Segundo Dellova, o Brasil, ao longo dos anos, “estabeleceu uma imagem relevante, demonstrando o hábito de cumprir decisões da Corte, inclusive por meio da criação de leis específicas, como o caso da Rede Cegonha, que assegura o direitos das mulheres e crianças”.
Peticionamento na CIDH
Segundo a Convenção Americana, apenas Estados Partes e a Comissão Interamericana têm o direito de submeter um caso à decisão da Corte Interamericana de Direitos Humanos (Corte IDH). Indivíduos ou organizações que identificam violações à Convenção podem recorrer ao Sistema Interamericano, apresentando suas denúncias à Comissão. A CDHI tem competência para reconhecer petições de qualquer pessoa, grupo ou entidade não-governamental legalmente reconhecida, que contenham denúncias ou queixas de violação por um Estado Parte.

Cumprimento da sentença
A Corte Interamericana exerce principalmente três funções, sendo elas a contenciosa, emissão de medidas provisórias e consultiva. Na função contenciosa, a Corte determina se um Estado cometeu em responsabilidade internacional a violação de algum dos direitos consagrados na Convenção Americana ou em outros tratados de direitos humanos aplicáveis ao Sistema Interamericano.

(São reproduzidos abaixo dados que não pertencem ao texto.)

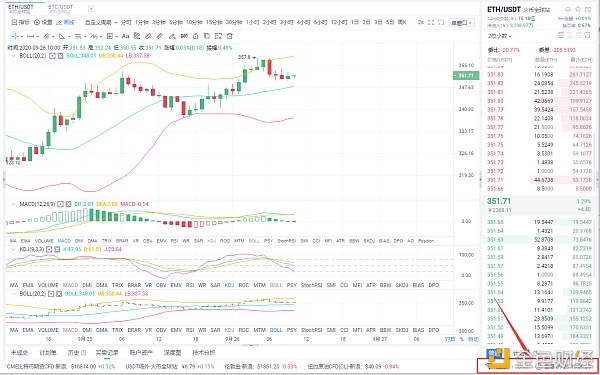This screenshot has height=375, width=600.
Task: Close the KDJ indicator pane
Action: (57, 249)
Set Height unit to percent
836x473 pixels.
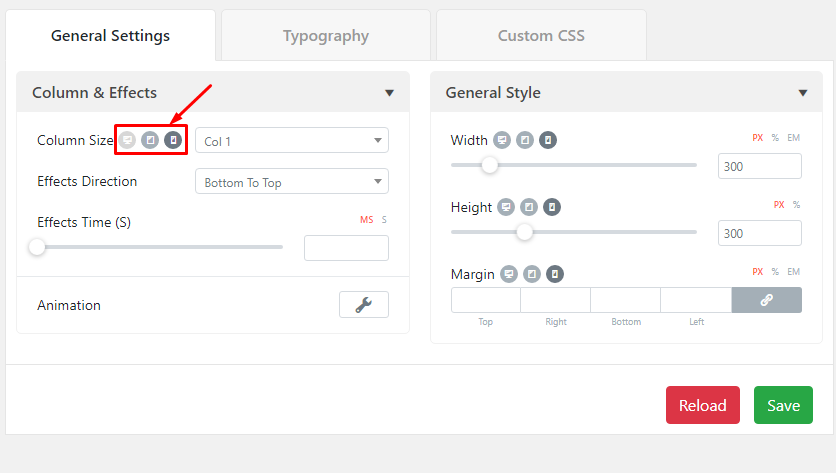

A Corte também realiza a supervisão de cumprimento de sentenças. Sendo assim, o julgamento é feito pela Corte Interamericana de Direitos Humanos, e a sentença deve ser executada pelo judiciário brasileiro.
Existe possibilidade de não cumprimento❓
De acordo com Renato, existe a possibilidade que mesmo a Corte dando uma sentença, ela não seja cumprida.
“Devemos entender que o sistema da OEA é um sistema complexo, assim como o sistema brasileiro. Para o cumprimento de qualquer decisão da Corte, está deve estar em conformidade não apenas com as normas ali emanadas, mas deve se adequar também as leis brasileiras. O objetivo sempre será de observar a Convenção, mas sem ignorar ou anular a Constituição Federal”, explica.
Embora a expressão das decisões da CIDH seja política, seu cumprimento pelo Estado brasileiro tem materialidade judicial. Portanto, mesmo sujeito a sanções, o Brasil avalia caso a caso.
A supervisão de cumprimento das sentenças é um dos elementos essenciais, onde a própria Corte diariamente verifica se os Estados estão cumprindo as reparações ordenadas em suas sentenças, utilizando diversas formas, como processo escrito, audiências, visitas e notas da Secretaria do Tribunal.